TASK BRIEF: Write out exactly the lines from the one that contains "Task: Switch to Spectrum View" down to the last line of the material below, keeping both ends and omitting pictures.

DATA TO USE:
===============

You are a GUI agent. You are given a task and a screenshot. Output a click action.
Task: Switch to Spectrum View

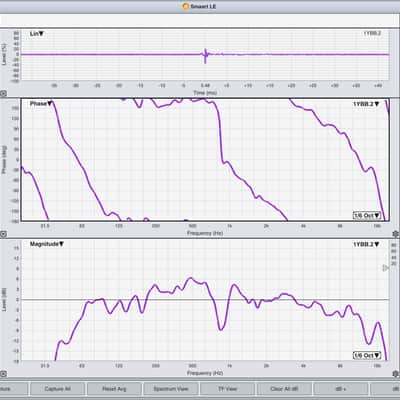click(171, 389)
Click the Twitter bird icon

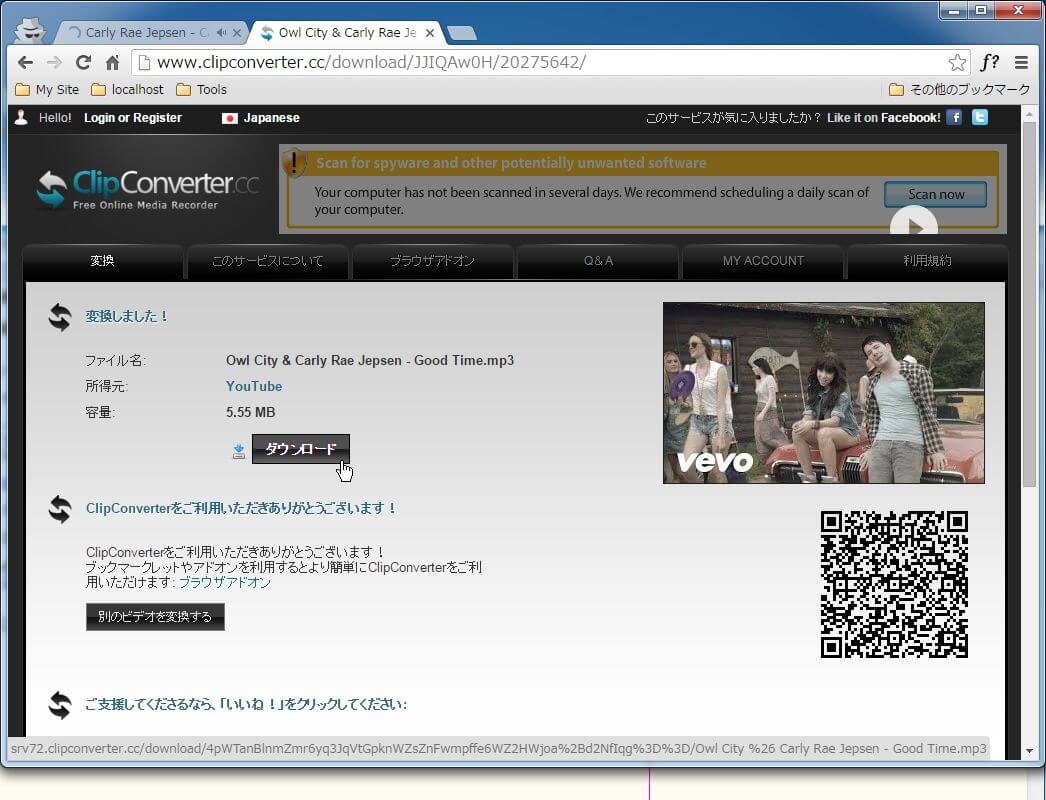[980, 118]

===============

ANSWER:
Task: Switch to Spectrum View

click(171, 389)
Click the Twitter bird icon

[980, 118]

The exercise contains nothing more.